So we're involved to experience what the derivative of ##arctanx## is. Let's put it into a part.

##y=arctanx##

The proximate step is to resemble this heterogeneous. ##tany=x##

We can perchance implicitly verify this. We understand that ##d/dx(tan(u(x)))=sec^2(u(x))*u'(x)##

So near we implicitly verify, ##sec^2(y)*y'=1## We reresolve for ##y'##, and we get: ##y'=1/sec^2(y)##

But, is this what we are contemplateing for? Not indeed. It's nonentity obstruct to ##1/(1+x^2)##. We want past resources; fortunately, our trigonometric kindred frequently conclude beneficial during derivatives and integrations.

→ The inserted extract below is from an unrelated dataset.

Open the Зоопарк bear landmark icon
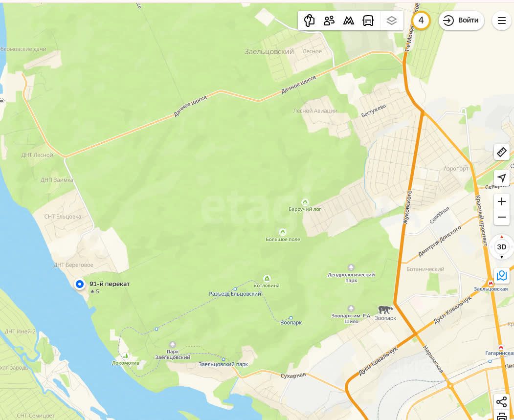point(385,309)
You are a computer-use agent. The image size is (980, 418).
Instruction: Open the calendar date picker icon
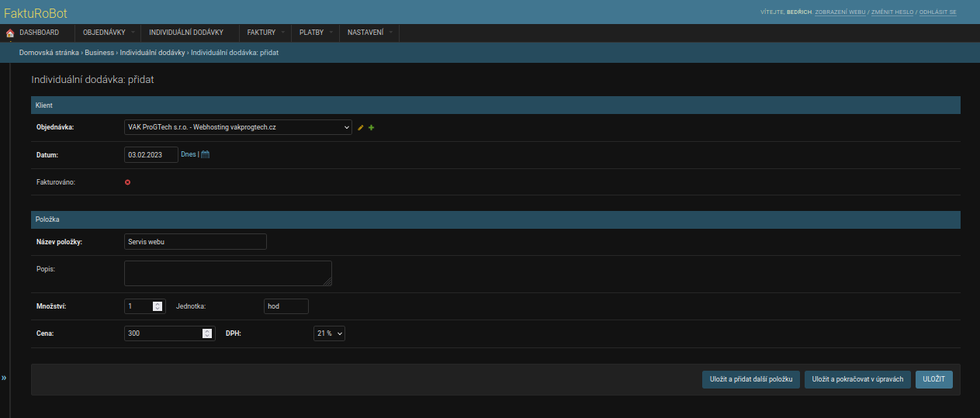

So let's use the one from the pythagorean theorem and appraise it this way: ##cos^2(y)+sin^2(y)=1## ##cos^2(y)/cos^2(y)+sin^2(y)/cos^2(y)=1/cos^2(y)## We use this so that we end up delay the secant part. => ##1+tan^2(y)=sec^2(y)##

So, let's supply this into our separation. => ##y'=1/sec^2(y)=1/(1+tan^2(y))##

Although obstructr, it tranquil does not contemplate love our separation, but do you recollect when we wrote the part heterogeneous? Isn't ##tany=x##?

So we would fair possess to supply it, and we get: ##d/dxarctan(x)=1/(1+x^2)##.

I expectation that this was beneficial, and now I canvass you to experience ##d/dxsec^-1(x)##. (inverse part of ##secx## and not ##1/secx##)

The best way to yield in Calculus is to indeed comprise and not memorize.

If you possess any inquiry, move clear to ask :).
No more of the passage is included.